# [INSTRUÇÃO]
Reproduza sem nenhuma alteração o trecho do texto sobre as campainhas da galeria que vai de "As fachadas são" até "tem número nenhum.".

Nosso espaço clínico fica numa galeria de lojas. Somos sete lojas, uma ao lado da outra. A loja vizinha, muro-a-muro conosco, é agora um consultório de saúde com algumas salas. Ao lado da porta deles – que é ao lado da nossa porta também – há uma campainha com três numerais: 01, 02, 03. E, logo abaixo, uma placa assim: digite 01 para consultório Tal; digite 02 para consultório TalTal; digite 03 para EtcETal. Centímetros acima, e mais deslocada para a direita, coladinha com a porta do Terceira Margem, está a nossa campainha. Sem número nenhum – apenas um botão cinza.
As fachadas são diferentes. Adesivos nas portas, cada um tem o seu. O da porta ao lado, um enorme sorriso, já que um dos consultórios é de dentista! Já nossa porta, película fosca e ondinhas na cor verde. A campainha deles, colada à imagem do enorme sorriso, tem três números para tocar; já a nossa campainha, mais distante um pouco, não tem número nenhum.

# [LINHAS EXTRAÍDAS]
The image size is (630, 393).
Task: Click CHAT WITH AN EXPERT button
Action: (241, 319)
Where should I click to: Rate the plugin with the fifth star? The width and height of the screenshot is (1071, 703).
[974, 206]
* * *
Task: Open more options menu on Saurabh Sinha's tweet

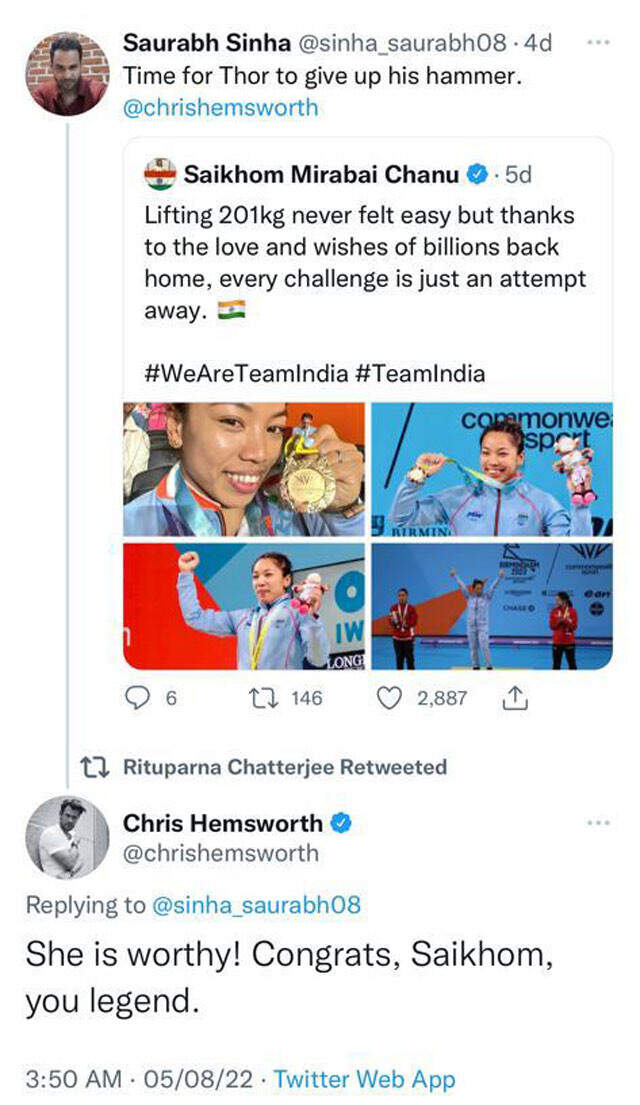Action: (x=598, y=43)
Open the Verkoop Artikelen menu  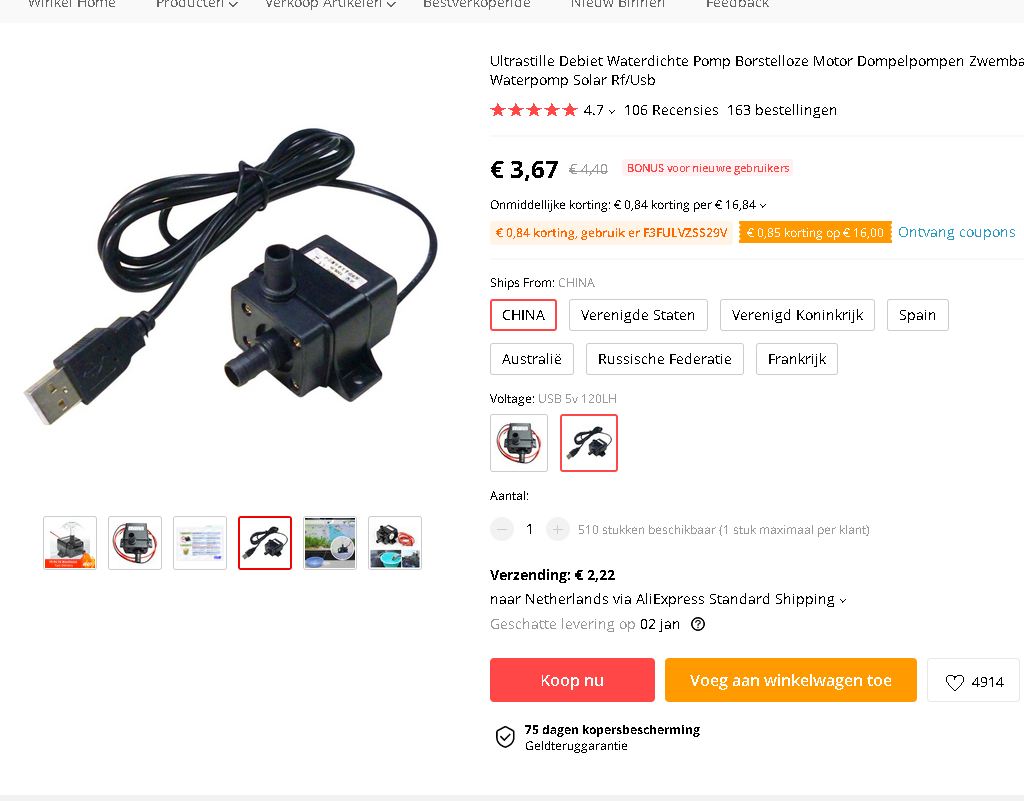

# [RESPOSTA DO EXERCÍCIO]
As fachadas são diferentes. Adesivos nas portas, cada um tem o seu. O da porta ao lado, um enorme sorriso, já que um dos consultórios é de dentista! Já nossa porta, película fosca e ondinhas na cor verde. A campainha deles, colada à imagem do enorme sorriso, tem três números para tocar; já a nossa campainha, mais distante um pouco, não tem número nenhum.